## EXERCISE BRIEF
Gather every line of the data below that contains the word "Task". Matches must have the same capitalization.

## RECORDS FOR THE EXERCISE

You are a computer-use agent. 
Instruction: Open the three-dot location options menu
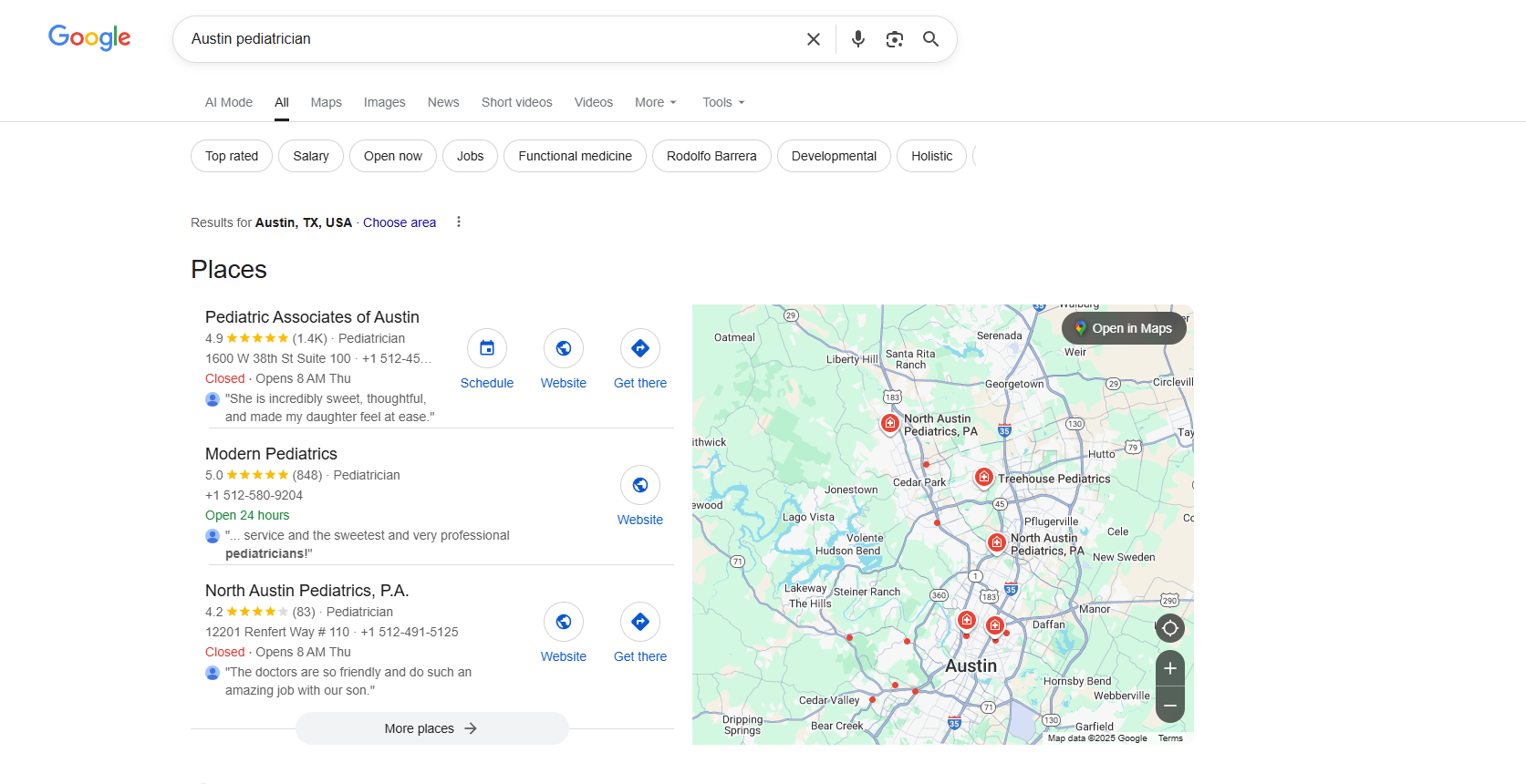pyautogui.click(x=459, y=222)
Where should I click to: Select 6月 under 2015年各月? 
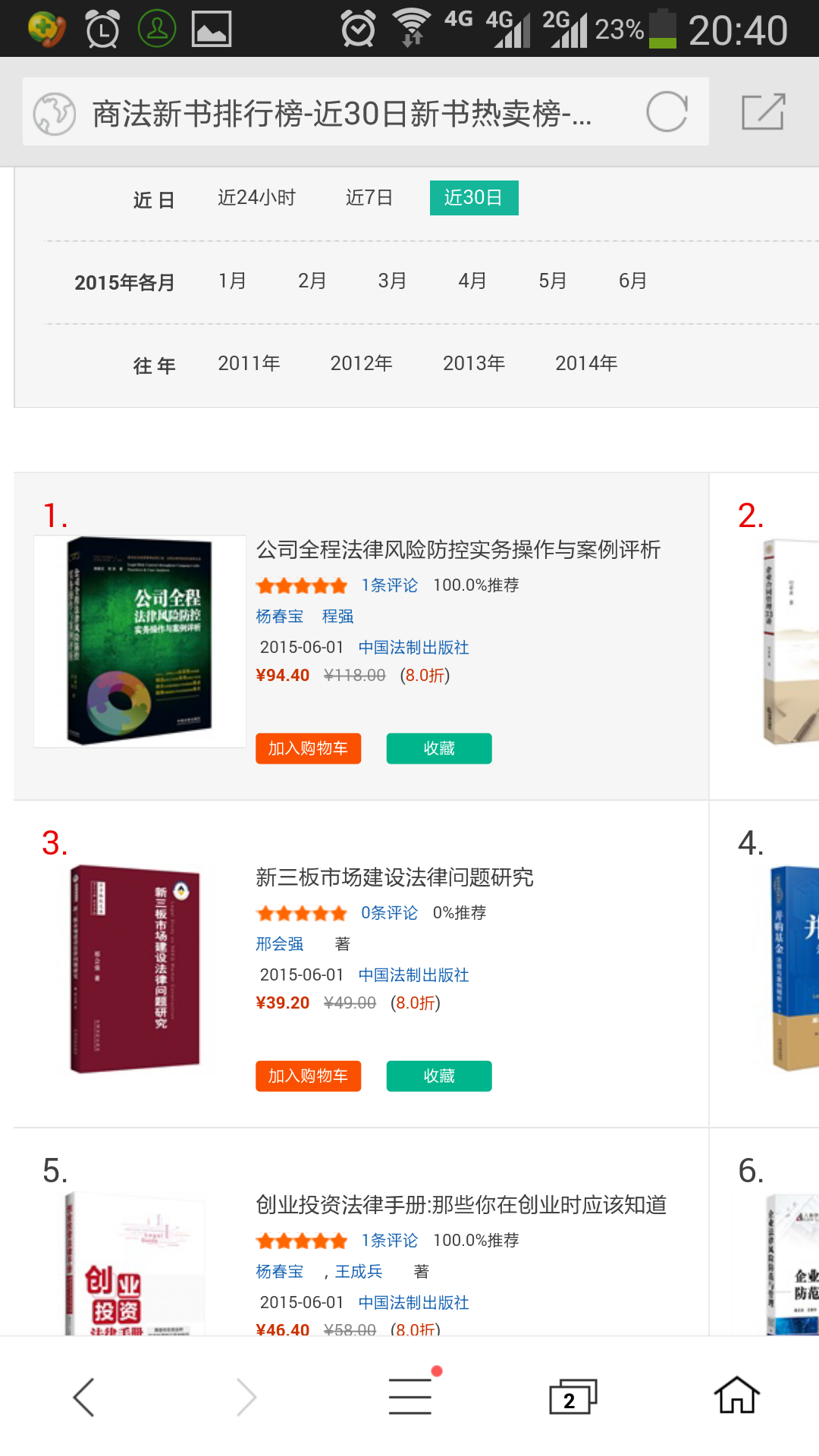point(632,281)
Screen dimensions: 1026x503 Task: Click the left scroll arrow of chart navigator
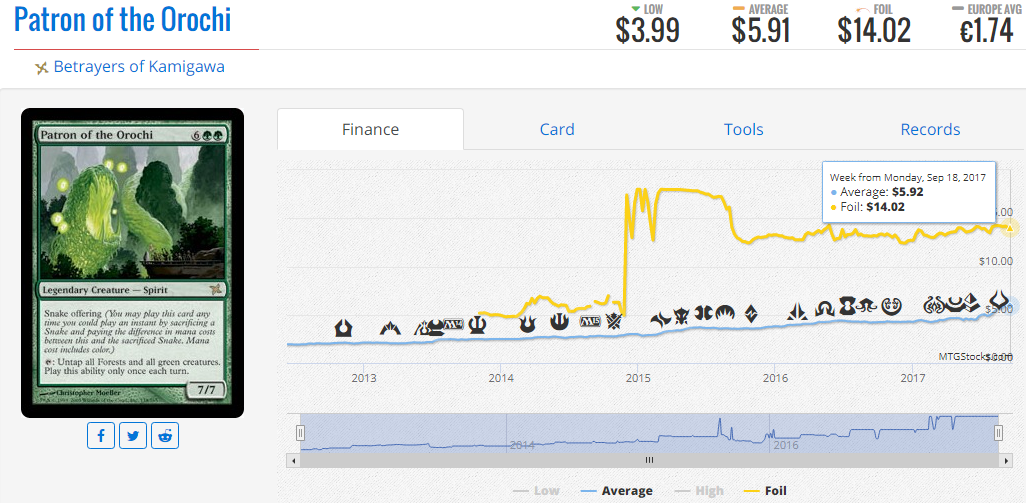coord(293,460)
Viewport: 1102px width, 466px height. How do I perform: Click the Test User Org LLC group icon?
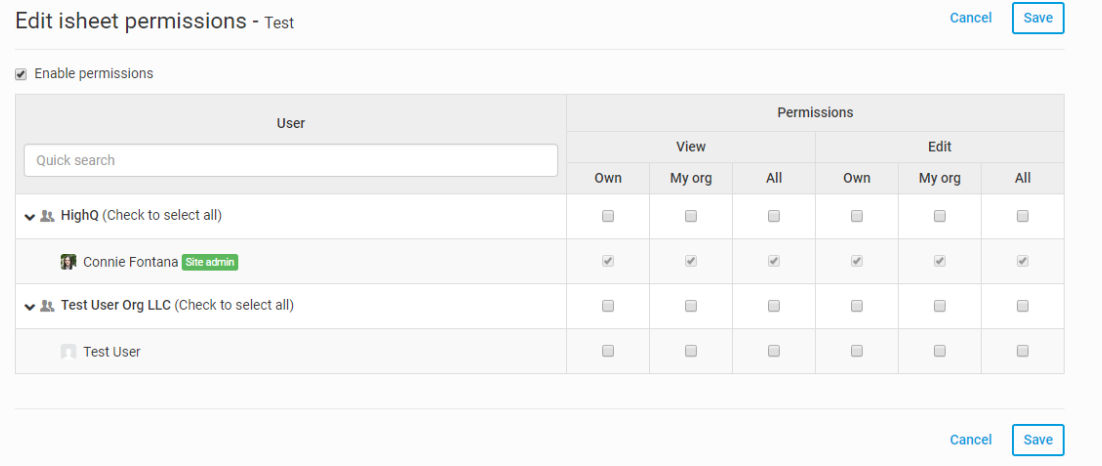pyautogui.click(x=47, y=306)
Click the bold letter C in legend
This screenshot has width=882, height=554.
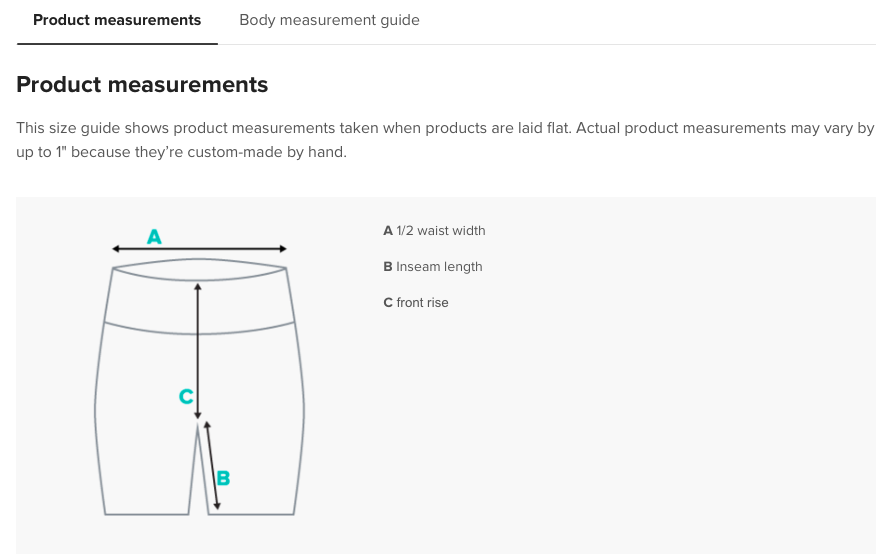[x=388, y=303]
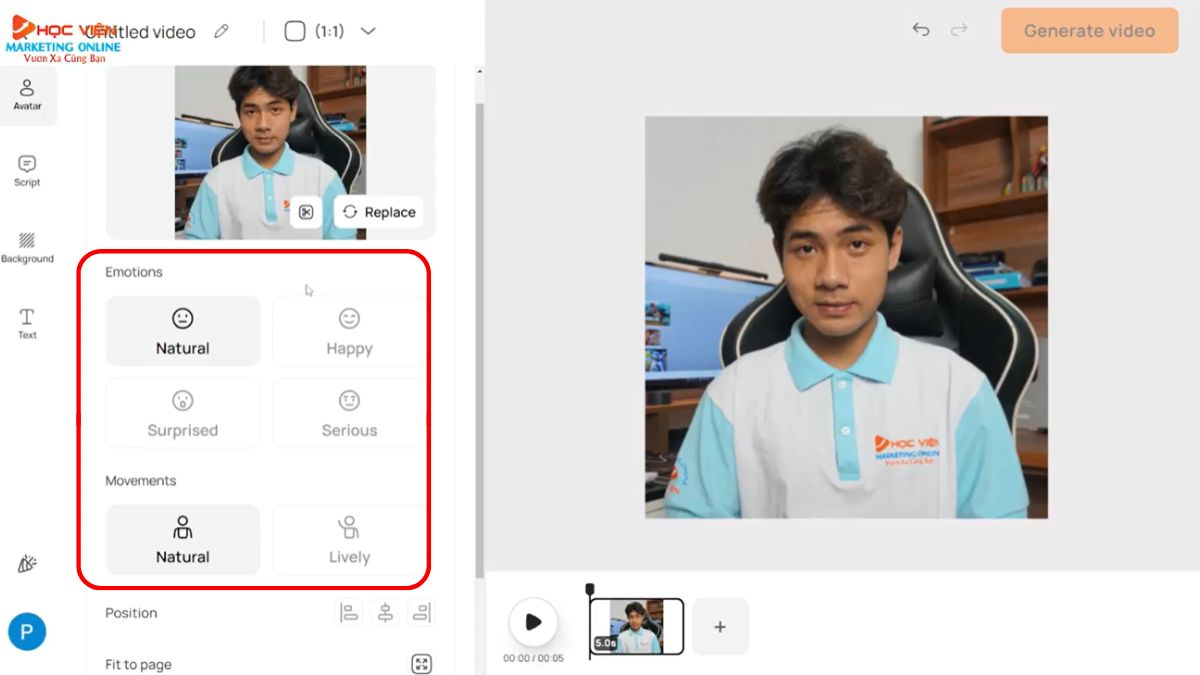Image resolution: width=1200 pixels, height=675 pixels.
Task: Align the avatar to the left position
Action: coord(349,612)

## CORRECT RESPONSE
Screen dimensions: 1026x503 Task: Click the left scroll arrow of chart navigator
Task: Align the avatar to the left position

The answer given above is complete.